The cliche is that a visiting journalist traditionally relies on taxi drivers to get the grif on the country he or she has just landed in.
I rely on watching where people hang out as a barometer of what is happening.
Large numbers of young people lazing about during working hours shouts unemployment to me.
It tells me that countries of the Maghreb and the Middle East where I have observed this have grown up economic problems.
In those oil-rich countries of the Gulf I see men drinking coffee, smoking nargilla and chatting in the cafes it tells me that their wives are keeping house and cooking the delicious but laborious meals that only oppressed women have the time to prepare.
The other large gatherings in these salubrious lands are outside the offices of the foreign exchange firms.
The people there are workers from Africa and other poor countries paying the premium and completing the tiresome paperwork to send money home to their families.
Remittances to Africa are a massive industry.
They amount to $48 trillion a year, according to the World Bank.
This money from more than ten million Africans working abroad eclipses both aid paid to and foreign direct investment in their countries.
Calling this a lifeline is a rank understatement.
The workers pay dearly to maintain this.
They work without protection from exploitation, social benefits and medical aid.
They pay nearly 9% commission, at least three points higher than counterparts sending money to other parts of the globe.
When the COVID 19 lockdown began this year, the World Bank was predicting a 24% reduction in remittance to Africa.
The prospect of fewer people being permitted to go abroad to earn money to send home was devastating.
The World Bank this week rather pulled its neck in.
Its latest migration and development brief forecasts that remittances will be 9% lower this year and 6% down in 2021.

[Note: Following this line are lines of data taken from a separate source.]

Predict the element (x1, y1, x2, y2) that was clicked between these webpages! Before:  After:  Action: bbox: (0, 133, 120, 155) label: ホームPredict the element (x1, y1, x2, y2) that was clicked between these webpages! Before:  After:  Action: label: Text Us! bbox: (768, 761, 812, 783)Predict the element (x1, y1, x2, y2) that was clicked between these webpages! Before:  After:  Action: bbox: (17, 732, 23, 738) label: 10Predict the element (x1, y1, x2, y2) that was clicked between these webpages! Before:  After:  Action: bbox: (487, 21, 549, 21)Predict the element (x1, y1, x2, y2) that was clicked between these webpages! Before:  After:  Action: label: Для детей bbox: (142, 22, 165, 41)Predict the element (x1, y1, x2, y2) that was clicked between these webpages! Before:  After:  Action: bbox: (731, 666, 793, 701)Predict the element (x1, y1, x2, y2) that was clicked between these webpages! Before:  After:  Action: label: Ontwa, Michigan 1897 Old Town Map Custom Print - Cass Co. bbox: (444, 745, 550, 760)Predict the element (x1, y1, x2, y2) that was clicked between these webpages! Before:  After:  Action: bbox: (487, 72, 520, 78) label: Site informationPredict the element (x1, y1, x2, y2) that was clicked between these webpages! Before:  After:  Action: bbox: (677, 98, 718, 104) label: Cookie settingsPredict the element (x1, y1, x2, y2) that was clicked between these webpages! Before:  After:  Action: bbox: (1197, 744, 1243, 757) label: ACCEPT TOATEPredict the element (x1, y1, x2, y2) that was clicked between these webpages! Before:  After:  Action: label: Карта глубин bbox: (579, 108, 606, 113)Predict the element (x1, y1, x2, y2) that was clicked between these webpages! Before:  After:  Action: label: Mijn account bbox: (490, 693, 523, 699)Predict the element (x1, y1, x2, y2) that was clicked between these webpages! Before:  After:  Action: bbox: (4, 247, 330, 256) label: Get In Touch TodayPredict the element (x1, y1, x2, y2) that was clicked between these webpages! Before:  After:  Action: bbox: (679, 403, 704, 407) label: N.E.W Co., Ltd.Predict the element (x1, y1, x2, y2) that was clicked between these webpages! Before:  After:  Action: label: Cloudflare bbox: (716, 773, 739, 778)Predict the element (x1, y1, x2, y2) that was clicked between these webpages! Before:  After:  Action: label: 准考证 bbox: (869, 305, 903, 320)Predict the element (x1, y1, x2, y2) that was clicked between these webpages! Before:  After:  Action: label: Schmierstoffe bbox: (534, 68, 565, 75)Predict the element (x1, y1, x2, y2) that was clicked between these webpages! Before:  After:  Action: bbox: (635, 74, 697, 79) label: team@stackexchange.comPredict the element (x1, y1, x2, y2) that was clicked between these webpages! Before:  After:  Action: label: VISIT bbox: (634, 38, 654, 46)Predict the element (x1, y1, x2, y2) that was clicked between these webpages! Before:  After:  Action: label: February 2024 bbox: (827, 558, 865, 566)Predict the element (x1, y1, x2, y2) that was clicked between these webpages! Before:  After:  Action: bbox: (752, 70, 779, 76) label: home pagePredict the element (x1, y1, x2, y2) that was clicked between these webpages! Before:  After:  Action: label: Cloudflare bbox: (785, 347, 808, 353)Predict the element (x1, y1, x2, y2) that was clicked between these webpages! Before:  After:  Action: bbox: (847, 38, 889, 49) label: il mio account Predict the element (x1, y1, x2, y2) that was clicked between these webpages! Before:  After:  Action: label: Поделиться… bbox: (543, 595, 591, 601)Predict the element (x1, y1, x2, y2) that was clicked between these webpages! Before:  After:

Economically painful, without doubt. But Africans, who have proven wrong the apocalyptic expert medical predictions of how damaging the corona virus would be to their countries with the poorest medical facilities on the planet, have confounded the economists too.
We learn from the central bank in Harare that diaspora remittances to Zimbabwe increased by 45 percent to $658 million during the first nine months of 2020.
Zimbabwe joins Nigeria, Ghana, Kenya, Senegal and the DRC.and top remittance earners south of the Sahara.
Remittances from the three million Zimbabweans living abroad are a key source of foreign currency
Last year Zimbabwe earned $635 million in remittances.